= What you should do =
Nothing in the data below may be left out; return all of it exactly.

= Data shown =
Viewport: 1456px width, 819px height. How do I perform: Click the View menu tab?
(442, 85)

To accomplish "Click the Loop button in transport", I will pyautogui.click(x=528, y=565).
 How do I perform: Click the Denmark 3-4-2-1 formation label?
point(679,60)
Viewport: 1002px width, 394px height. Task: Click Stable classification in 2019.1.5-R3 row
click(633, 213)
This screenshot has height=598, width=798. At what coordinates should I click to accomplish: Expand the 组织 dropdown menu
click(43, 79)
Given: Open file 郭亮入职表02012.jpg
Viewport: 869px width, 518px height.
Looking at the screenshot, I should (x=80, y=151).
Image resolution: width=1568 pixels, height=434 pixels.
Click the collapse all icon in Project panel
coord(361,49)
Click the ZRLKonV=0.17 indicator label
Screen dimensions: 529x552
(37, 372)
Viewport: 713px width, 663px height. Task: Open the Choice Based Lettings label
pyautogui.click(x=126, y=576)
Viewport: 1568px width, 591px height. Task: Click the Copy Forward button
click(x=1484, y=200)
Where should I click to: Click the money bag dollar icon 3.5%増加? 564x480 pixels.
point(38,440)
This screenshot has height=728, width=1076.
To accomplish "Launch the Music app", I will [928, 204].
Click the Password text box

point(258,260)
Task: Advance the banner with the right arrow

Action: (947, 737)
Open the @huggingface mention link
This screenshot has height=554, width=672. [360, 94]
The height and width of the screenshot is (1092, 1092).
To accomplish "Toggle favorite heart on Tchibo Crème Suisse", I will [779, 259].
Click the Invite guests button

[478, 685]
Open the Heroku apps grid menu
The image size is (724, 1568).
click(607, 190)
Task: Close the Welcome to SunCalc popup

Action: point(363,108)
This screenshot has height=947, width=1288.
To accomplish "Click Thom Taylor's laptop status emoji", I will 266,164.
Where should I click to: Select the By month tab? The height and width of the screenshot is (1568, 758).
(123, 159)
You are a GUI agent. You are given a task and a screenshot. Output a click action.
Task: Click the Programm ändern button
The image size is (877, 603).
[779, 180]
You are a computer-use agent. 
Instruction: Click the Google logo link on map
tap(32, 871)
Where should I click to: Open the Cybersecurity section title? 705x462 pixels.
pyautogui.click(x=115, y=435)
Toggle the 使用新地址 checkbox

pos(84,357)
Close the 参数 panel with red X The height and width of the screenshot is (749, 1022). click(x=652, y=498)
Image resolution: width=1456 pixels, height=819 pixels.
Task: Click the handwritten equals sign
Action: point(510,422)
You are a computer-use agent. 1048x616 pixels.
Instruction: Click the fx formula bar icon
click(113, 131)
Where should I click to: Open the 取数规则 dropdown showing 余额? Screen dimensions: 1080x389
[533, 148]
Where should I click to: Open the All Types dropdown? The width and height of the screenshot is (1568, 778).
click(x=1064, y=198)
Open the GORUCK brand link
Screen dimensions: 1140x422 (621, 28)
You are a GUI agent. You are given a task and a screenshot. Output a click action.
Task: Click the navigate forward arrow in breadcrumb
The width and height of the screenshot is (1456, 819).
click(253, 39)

= Answer to the problem =
Viewport: 1456px width, 819px height. How do I perform: Click the View menu tab?
(442, 85)

To accomplish "Click the Loop button in transport", I will pyautogui.click(x=528, y=565).
 How do I perform: Click the Denmark 3-4-2-1 formation label?
point(679,60)
Viewport: 1002px width, 394px height. Task: Click Stable classification in 2019.1.5-R3 row
click(633, 213)
This screenshot has height=598, width=798. At what coordinates should I click to accomplish: Expand the 组织 dropdown menu
click(43, 79)
Given: Open file 郭亮入职表02012.jpg
Viewport: 869px width, 518px height.
Looking at the screenshot, I should (x=80, y=151).
Image resolution: width=1568 pixels, height=434 pixels.
Click the collapse all icon in Project panel
coord(361,49)
Click the ZRLKonV=0.17 indicator label
Screen dimensions: 529x552
(37, 372)
Viewport: 713px width, 663px height. Task: Open the Choice Based Lettings label
pyautogui.click(x=126, y=576)
Viewport: 1568px width, 591px height. Task: Click the Copy Forward button
click(x=1484, y=200)
Where should I click to: Click the money bag dollar icon 3.5%増加? 564x480 pixels.
point(38,440)
This screenshot has height=728, width=1076.
To accomplish "Launch the Music app", I will [928, 204].
Click the Password text box

point(258,260)
Task: Advance the banner with the right arrow

Action: (947, 737)
Open the @huggingface mention link
This screenshot has height=554, width=672. [360, 94]
The height and width of the screenshot is (1092, 1092).
To accomplish "Toggle favorite heart on Tchibo Crème Suisse", I will [779, 259].
Click the Invite guests button

[478, 685]
Open the Heroku apps grid menu
The image size is (724, 1568).
click(607, 190)
Task: Close the Welcome to SunCalc popup

Action: point(363,108)
This screenshot has height=947, width=1288.
To accomplish "Click Thom Taylor's laptop status emoji", I will 266,164.
Where should I click to: Select the By month tab? The height and width of the screenshot is (1568, 758).
(123, 159)
You are a GUI agent. You are given a task and a screenshot. Output a click action.
Task: Click the Programm ändern button
The image size is (877, 603).
[779, 180]
You are a computer-use agent. 
Instruction: Click the Google logo link on map
tap(32, 871)
Where should I click to: Open the Cybersecurity section title? 705x462 pixels.
pyautogui.click(x=115, y=435)
Toggle the 使用新地址 checkbox

pos(84,357)
Close the 参数 panel with red X The height and width of the screenshot is (749, 1022). click(x=652, y=498)
Image resolution: width=1456 pixels, height=819 pixels.
Task: Click the handwritten equals sign
Action: point(510,422)
You are a computer-use agent. 1048x616 pixels.
Instruction: Click the fx formula bar icon
click(113, 131)
Where should I click to: Open the 取数规则 dropdown showing 余额? Screen dimensions: 1080x389
[533, 148]
Where should I click to: Open the All Types dropdown? The width and height of the screenshot is (1568, 778).
click(x=1064, y=198)
Open the GORUCK brand link
Screen dimensions: 1140x422 (621, 28)
You are a GUI agent. You are given a task and a screenshot. Output a click action.
Task: Click the navigate forward arrow in breadcrumb
The width and height of the screenshot is (1456, 819).
click(253, 39)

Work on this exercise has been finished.